Atatürk devriminin amacı temelde, Rönesans insanın sorduğu ve aydınlanma felsefesinin temelini oluşturan “insan nedir?”, “insanın bu dünyadaki yeri ve anlamı nedir?” sorularını, özelde Türk insanına sordurmak olduğunu ifade edebiliriz. Zira bu soruları sormak ve yanıtını almaya çalışmak insanın bir birey olarak özgürleşmesinin sürecini başlatmak demektir. Osmanlı toplumunda var olmayan ve milli, çağdaş, demokratik bir yapılanmaya gidişin temel koşulları olan şu üç ana unsurun varlığı gerekmektedir : 1. Çağdaş anlamda aydınlanma 2. Milletleşme 3.Çağın gerektirdiği bilimsel-teknolojik düzeye ulaşma, yani sanayi uygarlığı 12. Bu bakımdan Türk inkılabını bu üç ana unsurun var edilmesi temelinden hareketle, Türk toplumunu, aydınlanmış ve uygar bir toplum haline getirme düşüncelerinde de temelli bir devrim yapmış olan bir toplumla gerçekleştirilebilir. Böyle bir ideali gerçekleştirebilmenin yolunu ise Mustafa Kemal Atatürk fikir ve hareketin yürütülmesinde, bir plan ve en rasyonel tarzda çalışmayı gerekli görmektedir.

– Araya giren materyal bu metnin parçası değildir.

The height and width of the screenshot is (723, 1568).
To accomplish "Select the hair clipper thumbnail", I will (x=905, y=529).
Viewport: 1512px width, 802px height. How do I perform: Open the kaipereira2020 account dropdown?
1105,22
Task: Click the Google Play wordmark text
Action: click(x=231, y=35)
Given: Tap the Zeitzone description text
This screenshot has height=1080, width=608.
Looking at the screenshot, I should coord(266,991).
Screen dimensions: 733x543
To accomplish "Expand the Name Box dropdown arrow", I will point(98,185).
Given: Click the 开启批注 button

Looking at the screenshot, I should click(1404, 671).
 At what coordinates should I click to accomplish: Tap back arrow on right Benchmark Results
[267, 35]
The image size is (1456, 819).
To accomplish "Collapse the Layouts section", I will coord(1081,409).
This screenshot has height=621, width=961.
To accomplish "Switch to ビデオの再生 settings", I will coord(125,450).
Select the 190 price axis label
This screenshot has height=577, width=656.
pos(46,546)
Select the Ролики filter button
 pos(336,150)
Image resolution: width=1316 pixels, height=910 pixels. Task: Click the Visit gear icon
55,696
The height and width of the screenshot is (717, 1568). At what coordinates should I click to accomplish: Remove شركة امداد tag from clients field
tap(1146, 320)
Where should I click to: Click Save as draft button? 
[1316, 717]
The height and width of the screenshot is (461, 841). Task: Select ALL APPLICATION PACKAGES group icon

Ortaçağ yükünü Cumhuriyete kadar sürükleyen medresenin ortadan kalktığı, Halifelik ve Şeriye Vekaleti’nin kaldırıldığı 1924 yılı, bütün Atatürk devrimlerinin gerçek başlama yılı olarak nitelendirilmektedir. Bu yasalardan sonra gerçek demokrasiye geçme yolunda çok partiye geçiş denemeleri yapılmış, fakülteler ve üniversiteler açılmış, tekke, türbe, zaviyeler kaldırılmış, uluslar arasa saat, takvim ve rakamlar kabul edilmiş, 1928’de anayasadan laikliğe aykırı maddeler çıkarılmış, latin harfleri benimsenmiş, okuma-yazmayı yaygınlaştırmak için, millet mektepleri açılarak, liselerden arapça-farsça dersleri kaldırılmış, Türk tarih ve dilinin araştırılması amacıyla TTK ve TDK kurulmuş, Atatürk ilkeleri anayasa alınmıştır 13       .

Temelde millet olmaya yönelik bir hareket olarak ifade ettiğimiz Atatürk inkılabı, eğitim ve öğretimi yalnızca kurumsal bir yapı olmanın ötesinde, bireysel ve toplumsal bir davranış ve içerik konusu olarak ele almıştır14.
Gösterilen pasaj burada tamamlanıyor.